• _About this exercise_
All lines from the one holding "Click the work window title bar" through the last line of the entries below must be transcribed exactly, and no others. Pictures do not go in.
*** Opening Dataset content ***
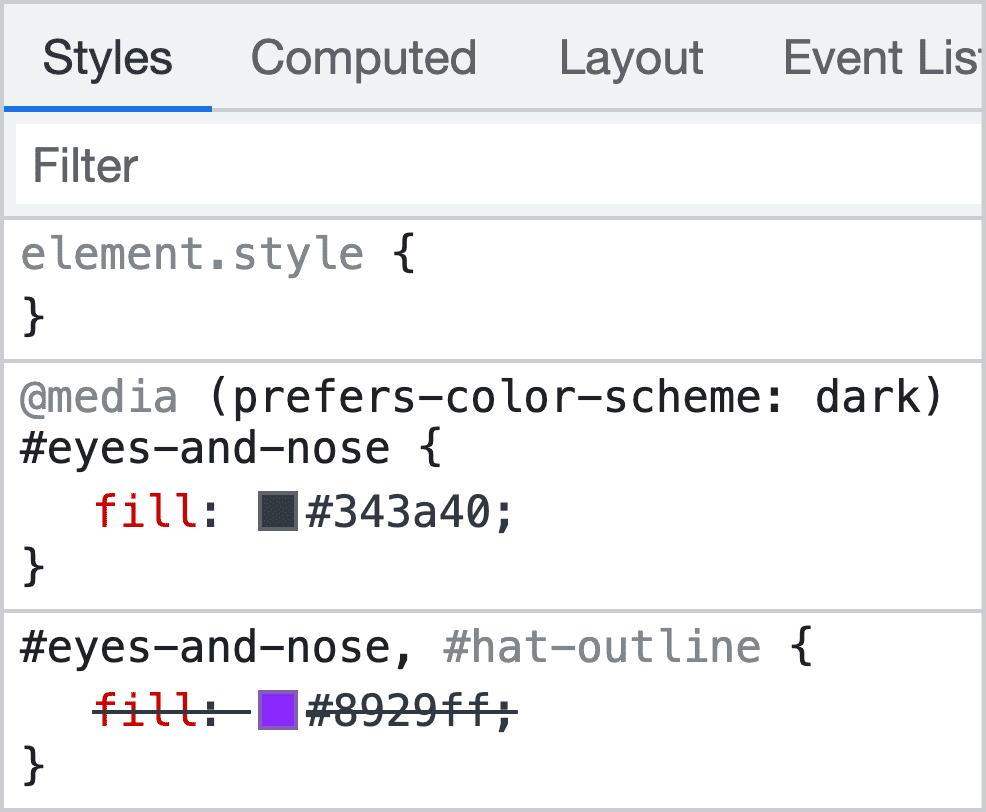Open the Event Listeners tab

click(880, 58)
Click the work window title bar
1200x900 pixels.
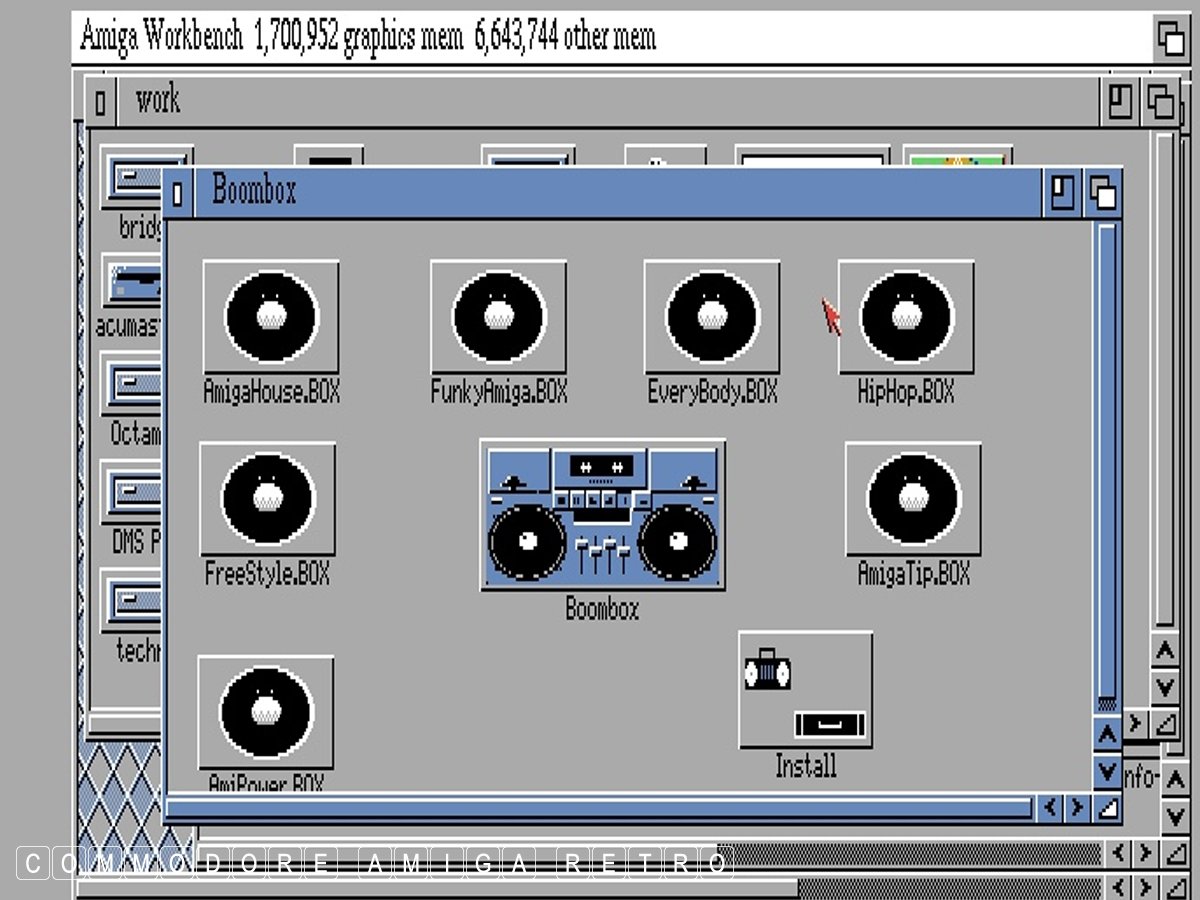coord(600,101)
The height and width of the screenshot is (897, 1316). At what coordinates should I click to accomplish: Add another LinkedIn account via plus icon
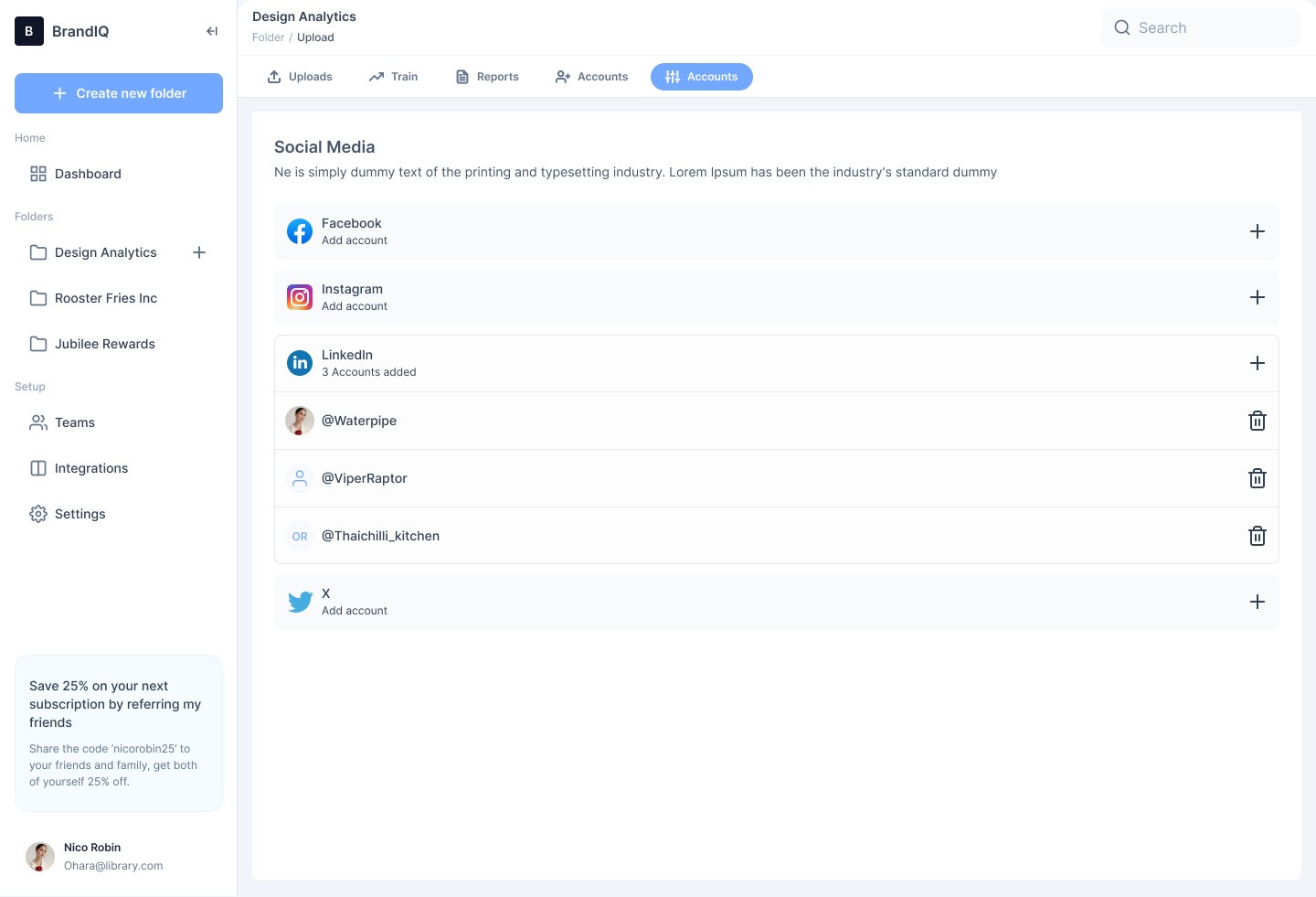tap(1257, 363)
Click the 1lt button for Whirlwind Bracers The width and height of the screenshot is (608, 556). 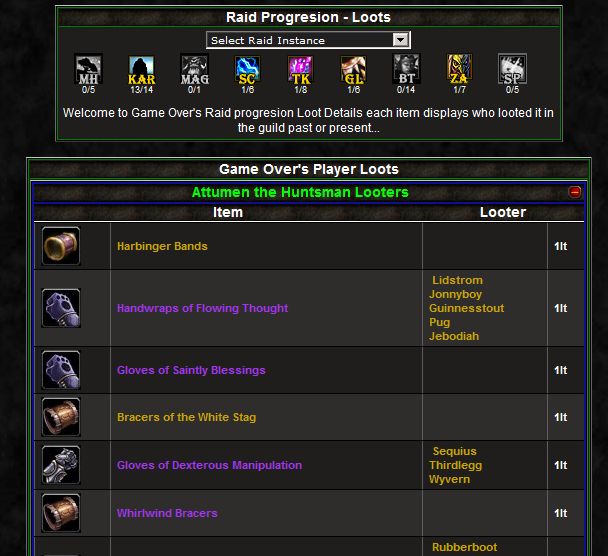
*** Closing Dataset content ***
• _Result for this task_
Click the work window title bar
1200x900 pixels.
coord(600,101)
The height and width of the screenshot is (897, 1316). At what coordinates should I click to accomplish: Add another LinkedIn account via plus icon
tap(1257, 363)
Click the 1lt button for Whirlwind Bracers The width and height of the screenshot is (608, 556). 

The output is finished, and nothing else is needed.